V. Recent Cases and Trends


Even as the launch of 5G technology in India draws nearer, the CCI is yet to make a finding on abuse of dominant position in relation to IP licensing as a result of the withdrawal of complaints against Ericsson. However, on 12th July 2018, the Delhi High Court in Koninklijke Philips Electronics N.V. (Philips) v. Rajesh Bansal, did pass judgment in relation to standard essential patents, recognizing the essentiality of the patent, its infringement and determined royalty rates. It refused to deal with questions pertaining to misuse of position, observing it to be the domain of the CCI. On a judicial level, the determination of damages needs to be ascertained after deeper analysis. In other jurisdictions, not only are the judges familiar with Intellectual Property Law, but expert testimony and statements are weighed considerably. Indian civil courts may arguably, not be the appropriate authority for such a determination, especially as the interim royalty rates declared by the Court in the Ericsson cases, were charged as a percentage on the end product rather than on the proportion of the patents’ value in the end product. In the United States of America, in Federal Trade Commission v Qualcomm Inc, the district court of Northern California laid down requirements to be observed by SEP owners including exhaustive SEP licences to be made on FRAND terms and prohibition on exclusive dealing arrangements. This judgment, the first of its kind, will serve as a point of reference for all future litigation and maybe a possible approach that can be adopted by Indian Courts when dealing with patent infringement suits, independent of a competition law investigation. The best way forward, however, would be to harmonize the principles of Intellectual Property Law and Competition Law though a policy directive or issuance of guidelines.

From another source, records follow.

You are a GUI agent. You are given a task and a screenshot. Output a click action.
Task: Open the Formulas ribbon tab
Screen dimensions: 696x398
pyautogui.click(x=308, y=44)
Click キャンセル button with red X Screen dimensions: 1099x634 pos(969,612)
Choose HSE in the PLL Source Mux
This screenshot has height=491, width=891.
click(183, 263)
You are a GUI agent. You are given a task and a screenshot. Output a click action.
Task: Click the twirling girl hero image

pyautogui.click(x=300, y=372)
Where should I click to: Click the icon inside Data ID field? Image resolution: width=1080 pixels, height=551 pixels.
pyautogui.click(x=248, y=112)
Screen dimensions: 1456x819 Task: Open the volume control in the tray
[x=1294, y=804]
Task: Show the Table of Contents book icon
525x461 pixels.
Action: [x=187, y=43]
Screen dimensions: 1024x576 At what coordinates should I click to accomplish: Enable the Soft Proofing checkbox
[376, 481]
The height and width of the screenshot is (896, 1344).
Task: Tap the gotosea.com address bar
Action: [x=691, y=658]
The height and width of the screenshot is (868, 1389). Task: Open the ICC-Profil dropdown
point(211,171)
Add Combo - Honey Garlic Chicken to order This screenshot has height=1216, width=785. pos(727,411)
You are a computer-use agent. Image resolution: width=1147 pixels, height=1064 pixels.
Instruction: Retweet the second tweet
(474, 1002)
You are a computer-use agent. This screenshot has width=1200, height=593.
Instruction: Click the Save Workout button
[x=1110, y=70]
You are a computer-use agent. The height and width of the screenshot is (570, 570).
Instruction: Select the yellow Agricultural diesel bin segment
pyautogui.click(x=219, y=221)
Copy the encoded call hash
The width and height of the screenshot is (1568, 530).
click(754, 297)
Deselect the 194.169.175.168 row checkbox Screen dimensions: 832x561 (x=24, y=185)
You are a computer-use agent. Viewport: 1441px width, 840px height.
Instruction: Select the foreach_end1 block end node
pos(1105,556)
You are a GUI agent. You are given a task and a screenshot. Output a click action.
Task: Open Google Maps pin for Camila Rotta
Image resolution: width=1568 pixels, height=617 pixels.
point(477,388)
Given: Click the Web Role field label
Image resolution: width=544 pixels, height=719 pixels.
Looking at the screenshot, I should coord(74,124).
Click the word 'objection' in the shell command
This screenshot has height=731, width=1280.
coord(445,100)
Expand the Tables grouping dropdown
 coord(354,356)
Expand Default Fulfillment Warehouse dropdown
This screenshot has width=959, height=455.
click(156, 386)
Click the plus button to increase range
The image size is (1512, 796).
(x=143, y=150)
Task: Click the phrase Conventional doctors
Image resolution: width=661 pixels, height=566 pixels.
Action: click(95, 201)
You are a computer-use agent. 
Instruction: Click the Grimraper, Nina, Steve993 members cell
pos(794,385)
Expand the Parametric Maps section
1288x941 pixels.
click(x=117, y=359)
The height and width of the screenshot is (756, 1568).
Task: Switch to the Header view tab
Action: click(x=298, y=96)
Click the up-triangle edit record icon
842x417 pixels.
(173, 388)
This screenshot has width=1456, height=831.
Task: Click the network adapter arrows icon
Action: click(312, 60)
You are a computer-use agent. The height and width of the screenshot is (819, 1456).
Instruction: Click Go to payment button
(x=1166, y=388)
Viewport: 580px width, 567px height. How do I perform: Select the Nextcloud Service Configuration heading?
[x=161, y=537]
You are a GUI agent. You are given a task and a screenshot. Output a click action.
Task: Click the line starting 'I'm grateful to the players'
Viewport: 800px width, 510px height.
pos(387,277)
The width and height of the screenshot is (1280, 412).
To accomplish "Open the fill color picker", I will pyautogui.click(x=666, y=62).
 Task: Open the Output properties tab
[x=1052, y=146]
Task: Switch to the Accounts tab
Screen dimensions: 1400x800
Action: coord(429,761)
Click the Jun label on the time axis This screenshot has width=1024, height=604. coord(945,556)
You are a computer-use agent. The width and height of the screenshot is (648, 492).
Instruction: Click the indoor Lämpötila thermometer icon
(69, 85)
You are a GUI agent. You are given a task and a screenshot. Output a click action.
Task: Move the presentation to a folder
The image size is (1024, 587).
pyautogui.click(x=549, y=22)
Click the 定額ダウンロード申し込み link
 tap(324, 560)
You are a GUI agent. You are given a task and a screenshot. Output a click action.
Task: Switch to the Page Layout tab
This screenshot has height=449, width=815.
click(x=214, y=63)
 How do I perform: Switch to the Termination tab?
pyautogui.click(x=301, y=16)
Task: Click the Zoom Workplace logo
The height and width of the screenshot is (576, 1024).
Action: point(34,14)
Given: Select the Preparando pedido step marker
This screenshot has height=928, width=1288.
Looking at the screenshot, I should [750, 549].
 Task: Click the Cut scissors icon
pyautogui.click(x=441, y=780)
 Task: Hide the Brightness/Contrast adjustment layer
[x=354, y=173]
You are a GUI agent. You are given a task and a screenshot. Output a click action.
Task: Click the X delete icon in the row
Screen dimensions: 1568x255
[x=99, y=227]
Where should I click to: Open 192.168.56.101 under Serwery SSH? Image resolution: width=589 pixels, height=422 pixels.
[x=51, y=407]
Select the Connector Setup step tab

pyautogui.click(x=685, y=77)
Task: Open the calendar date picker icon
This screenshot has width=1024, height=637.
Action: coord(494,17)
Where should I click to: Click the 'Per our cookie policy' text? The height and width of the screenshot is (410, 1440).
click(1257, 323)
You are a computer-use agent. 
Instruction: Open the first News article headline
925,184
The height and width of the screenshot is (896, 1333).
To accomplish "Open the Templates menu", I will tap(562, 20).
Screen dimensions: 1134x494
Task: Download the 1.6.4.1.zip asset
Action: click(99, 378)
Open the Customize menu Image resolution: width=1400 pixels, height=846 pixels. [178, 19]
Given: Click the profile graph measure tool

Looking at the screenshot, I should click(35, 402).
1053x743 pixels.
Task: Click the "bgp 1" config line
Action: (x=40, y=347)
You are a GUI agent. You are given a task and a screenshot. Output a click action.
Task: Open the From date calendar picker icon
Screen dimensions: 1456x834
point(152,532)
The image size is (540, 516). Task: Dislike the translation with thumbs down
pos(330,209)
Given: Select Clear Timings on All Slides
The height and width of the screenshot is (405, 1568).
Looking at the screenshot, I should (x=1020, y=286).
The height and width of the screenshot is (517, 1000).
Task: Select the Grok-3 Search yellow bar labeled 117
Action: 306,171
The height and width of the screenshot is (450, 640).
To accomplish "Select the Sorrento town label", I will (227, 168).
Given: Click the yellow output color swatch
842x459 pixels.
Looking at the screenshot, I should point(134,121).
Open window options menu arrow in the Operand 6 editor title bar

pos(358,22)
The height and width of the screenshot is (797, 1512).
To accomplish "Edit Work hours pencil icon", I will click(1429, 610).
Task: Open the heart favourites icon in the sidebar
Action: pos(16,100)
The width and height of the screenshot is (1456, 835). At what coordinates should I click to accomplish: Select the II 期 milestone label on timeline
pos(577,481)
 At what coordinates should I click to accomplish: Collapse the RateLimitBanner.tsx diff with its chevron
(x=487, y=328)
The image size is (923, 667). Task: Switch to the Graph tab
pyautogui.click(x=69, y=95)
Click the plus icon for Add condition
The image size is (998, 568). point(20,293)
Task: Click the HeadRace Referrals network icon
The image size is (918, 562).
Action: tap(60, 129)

[1] For example, in India, the Bureau of Indian Standards established under the Bureau of Indian Standards Act, 1986 is authorised to formulate, recognise and promote of the Indian Standards.

[2] Illustratively, this is recognized in the European Commission’s Guidelines on Horizontal Cooperation Agreements, paras 325–332.

[3] Such as been recognized in the above guidelines, para 264.

[4] supra note 2, para 280-286.

[5] Section 2(t) of the Competition Act defines the expression ‘relevant product market’ to mean a market comprising of all those goods and services which are regarded interchangeable or substitutable by the consumer, by reason of characteristics, their prices or intended use.